======== Kutipan Sumber

Kelembapan ruangan akan mengundang rayap, dan itulah yang terjadi. Tanpa saya tahu, rayap muncul di ruang penyimpanan buku. Saya tidak tahu kapan keparat-keparat kecil itu muncul di ruang buku, karena wujud mereka nyaris tak terlihat, dan aktivitas mereka juga tak terlihat. Yang jelas, ketika saya menyadari keberadaan mereka, kerusakan yang terjadi sudah parah.
Suatu malam menjelang pagi, saya masuk ke ruangan itu untuk mengambil beberapa buku. Suasana waktu itu sangat hening. Saat saya baru masuk ke ruang buku, telinga saya menangkap suara mencurigakan. Sangat lirih, nyaris tak terdengar. Lalu diam—suara tadi hilang. Saya berdiam di sana, menunggu. Beberapa saat kemudian, suara itu muncul lagi. Lirih seperti semula, tapi kali ini saya benar-benar mendengarnya.

================

Petunjuk Tugas:
- a) Menurut kisah tentang rayap di ruang buku, apa yang akan mengundang rayap?
- b) Lanjutkan kisah tentang rayap di ruang buku setelah kalimat terakhirnya.

======== Daftar Baris

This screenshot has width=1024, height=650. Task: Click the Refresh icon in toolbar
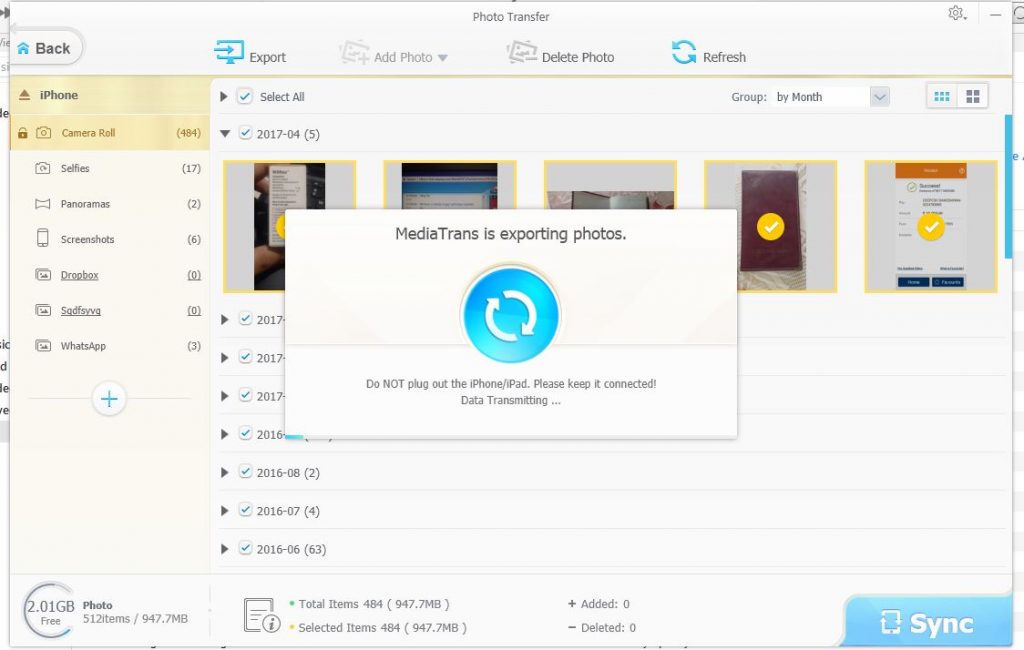point(684,53)
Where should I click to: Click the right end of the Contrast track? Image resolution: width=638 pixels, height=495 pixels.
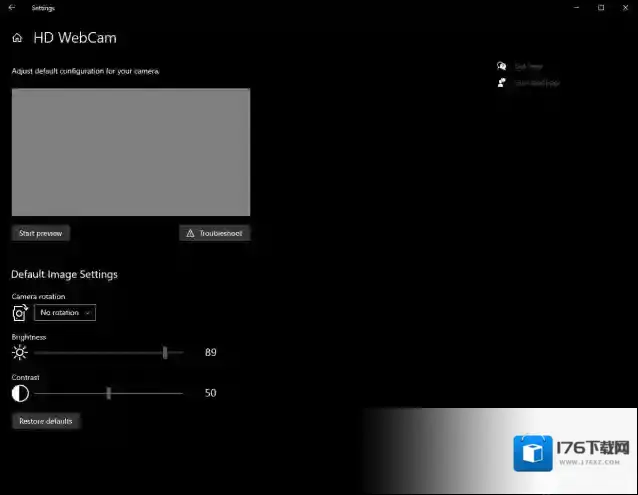tap(181, 393)
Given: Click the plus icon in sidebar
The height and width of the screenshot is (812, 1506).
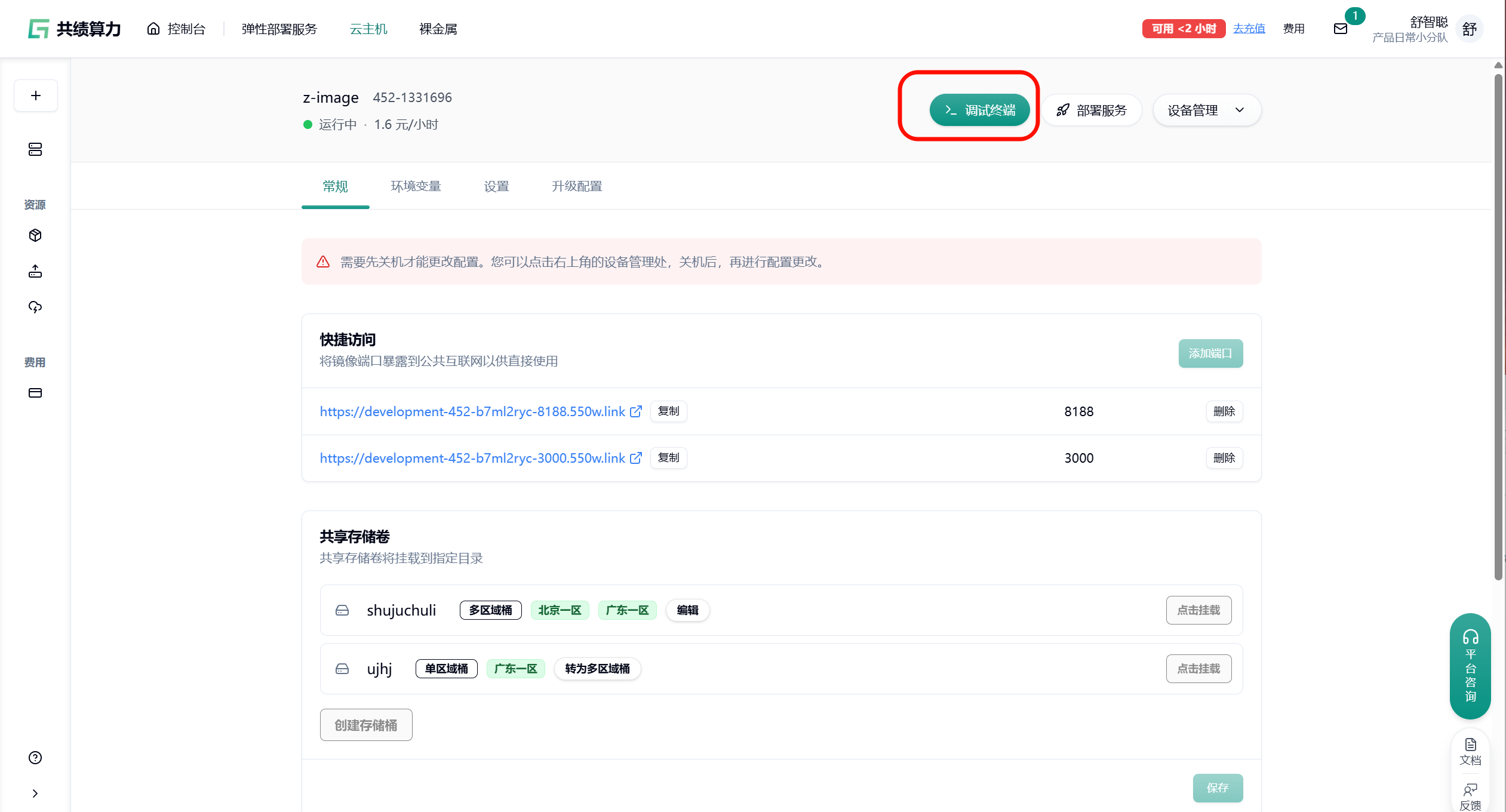Looking at the screenshot, I should (36, 96).
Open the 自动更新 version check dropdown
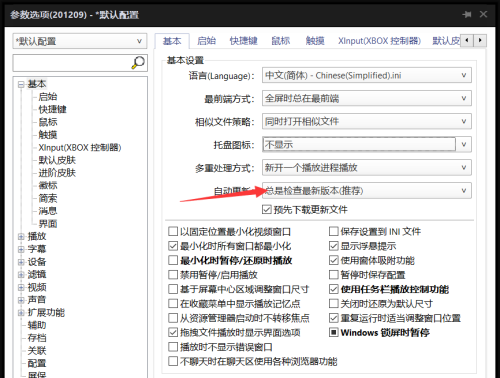 [x=367, y=191]
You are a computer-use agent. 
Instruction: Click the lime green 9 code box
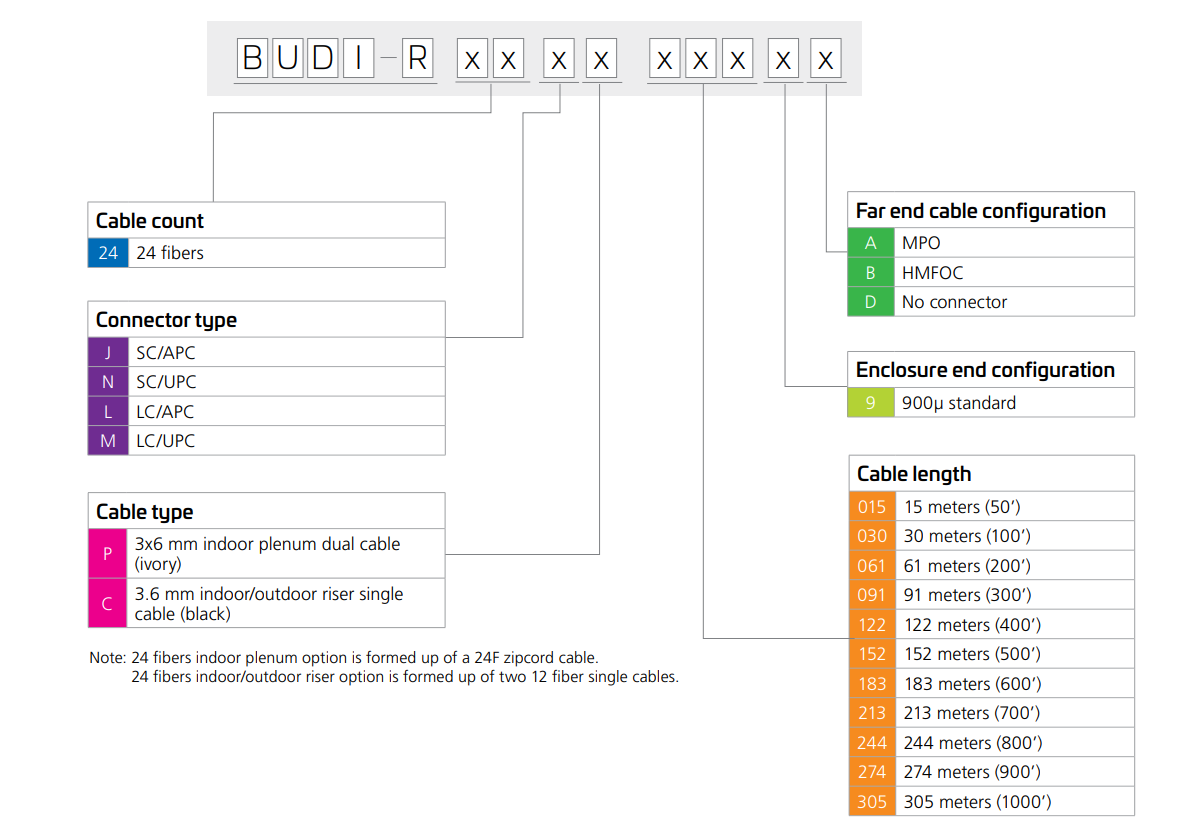871,402
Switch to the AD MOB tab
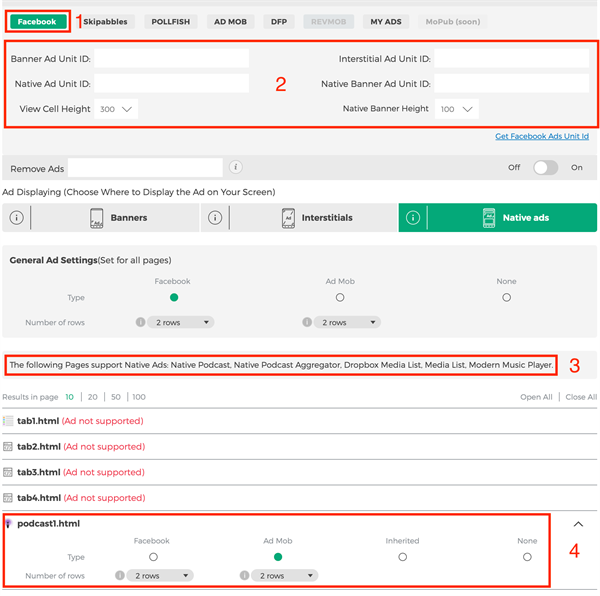600x596 pixels. pyautogui.click(x=231, y=21)
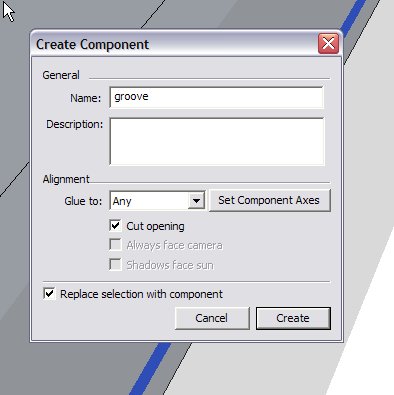This screenshot has width=394, height=395.
Task: Click the Set Component Axes button
Action: (x=269, y=200)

================

Jawaban Tiap Tugas:
- a) Kelembapan ruangan.

- b)
Detik itu pula saya tahu apa yang terjadi, dan perasaan saya tak karuan.
Mengikuti arah datangnya suara, saya membongkar deretan buku di sana, dan hasilnya tepat seperti yang saya khawatirkan. Ada pasukan rayap membangun markas di antara buku-buku, dan mereka menggerogoti lembar-lembar buku dengan sangat tidak ilmiah, tidak akademis, tidak environmental, dan tidak moratorium—apa pun artinya. Berikut ini contohnya.
Jika dilihat dari luar, buku-buku itu tampak baik-baik saja, bahkan terlihat masih mulus. Tapi ketika dibuka, lembar-lembar kertas di dalamnya telah rusak karena digerogoti rayap, hingga sulit dibaca. Inilah musuh buku yang paling berbahaya, karena ia merusak dari dalam, diam-diam, dan kita sering tak menyadari. Terkait hal ini, ada banyak buku saya yang rusak gara-gara keparat itu, dan saya terlambat menyadari.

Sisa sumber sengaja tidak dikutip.